Using st.cache_data with an “expensive” function:
1st run time: ~5 sec
2nd run time: ~5 sec
2nd run time expected: 0 sec
Each time a new “Project” is chosen, the function does not run. Which indicates that the caching is working as expected. Yet, you can see that the top right “RUNNING” process is taking just as long as the initial run.
Steps to reproduce
Code snippet:
import streamlit as st
import time
@st.cache_data
def expensive_op():
print('Function runs')
my_list = []
for x in range(1, 80_000_000, 1):
my_list.append(x)
return my_list
start_time = time.time()
my_variable = expensive_op()
box = st.selectbox('Project', ['project_1', 'project_2', 'project_3'], key='project')
print("Dataset Loading Time", time.strftime("%H:%M:%S", time.gmtime(time.time() - start_time)))

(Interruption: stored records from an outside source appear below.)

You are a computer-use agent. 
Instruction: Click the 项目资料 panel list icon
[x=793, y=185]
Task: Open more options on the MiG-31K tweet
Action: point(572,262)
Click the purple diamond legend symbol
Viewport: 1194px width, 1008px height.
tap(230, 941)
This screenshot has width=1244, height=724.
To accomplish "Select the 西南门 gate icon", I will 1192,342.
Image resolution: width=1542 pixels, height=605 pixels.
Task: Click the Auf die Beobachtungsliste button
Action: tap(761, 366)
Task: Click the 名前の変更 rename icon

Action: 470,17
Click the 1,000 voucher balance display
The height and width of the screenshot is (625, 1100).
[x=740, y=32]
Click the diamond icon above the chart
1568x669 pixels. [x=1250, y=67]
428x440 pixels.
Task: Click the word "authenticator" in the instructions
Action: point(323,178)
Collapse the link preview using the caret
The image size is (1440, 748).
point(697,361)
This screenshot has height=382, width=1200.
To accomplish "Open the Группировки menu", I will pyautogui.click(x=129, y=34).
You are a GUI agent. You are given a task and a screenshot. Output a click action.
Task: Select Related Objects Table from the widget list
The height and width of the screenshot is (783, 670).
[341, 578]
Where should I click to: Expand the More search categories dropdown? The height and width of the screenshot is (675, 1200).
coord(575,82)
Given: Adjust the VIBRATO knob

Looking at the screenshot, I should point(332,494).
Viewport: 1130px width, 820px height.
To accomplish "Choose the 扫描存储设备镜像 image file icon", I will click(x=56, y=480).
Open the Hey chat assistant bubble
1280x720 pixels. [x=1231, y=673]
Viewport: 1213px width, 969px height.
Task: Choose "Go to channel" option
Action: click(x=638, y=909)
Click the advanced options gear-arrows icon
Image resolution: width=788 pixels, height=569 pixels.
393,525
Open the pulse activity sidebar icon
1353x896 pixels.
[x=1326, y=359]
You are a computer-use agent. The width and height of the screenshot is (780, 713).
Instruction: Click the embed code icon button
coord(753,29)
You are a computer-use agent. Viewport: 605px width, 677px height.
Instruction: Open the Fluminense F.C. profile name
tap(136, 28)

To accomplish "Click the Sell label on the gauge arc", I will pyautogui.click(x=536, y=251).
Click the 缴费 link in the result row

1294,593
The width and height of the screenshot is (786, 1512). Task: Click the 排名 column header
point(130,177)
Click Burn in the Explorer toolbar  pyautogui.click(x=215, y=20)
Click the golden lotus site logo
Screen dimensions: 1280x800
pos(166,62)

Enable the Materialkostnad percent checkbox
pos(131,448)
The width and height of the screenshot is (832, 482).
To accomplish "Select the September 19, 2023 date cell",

The cache_data depends on a parameter to either return a cache or rerun the function for a new data base on the value of the parameter.
E.g:
@st.cache_data
def expensive_op():
The above function takes no parameter, in this case, a cache will always be returned.
You meet not notice this behavior when running app locally until after deployment.
To make cache_data function properly, feed your function with some argument.
E.g:
@st.cache_data
def expensive_op(your_arg):
With the demo above, cache_data will allow function to rerun for new data when your_arg changes.
Unfortunately I cannot share my original code due to privacy issues (which is the case why I made the original “expensive function”), I did solve my problem and here is what I have learned/did:
My original code had three caching function where two of them depended on the first one.
For example:
When I first launch the app, function_one() would take ~30 seconds and then function_two and function_three would each take ~5 seconds (obviously these are not the functions I am using). Then each time a feature was changed (radio button pressed, selectbox changed, etc.), function_one() would take nearly 0 sec, while function_two() and function_three() both took roughly the same time as the initial launch time (5 sec).
I believe this was due to loading a cache variable into another cache function. I ended up just combining the three functions and that solved the problem.
I wonder that too. I notice that if I make the funtion teturn a DataFrame instead of a list (this is return pd.Series(my_list) instead of just return my_list) then the first call takes way more time (something like 20 seconds IIRC) but after that it was almost instantaneous.
Data cached with cache_data must be serialized on cache misses and deserialized on cache hits. It is only natural that different objects take different times to serialize and deserialize and that has an impact on performance. But I cannot tell for sure if that is what we are seeing here.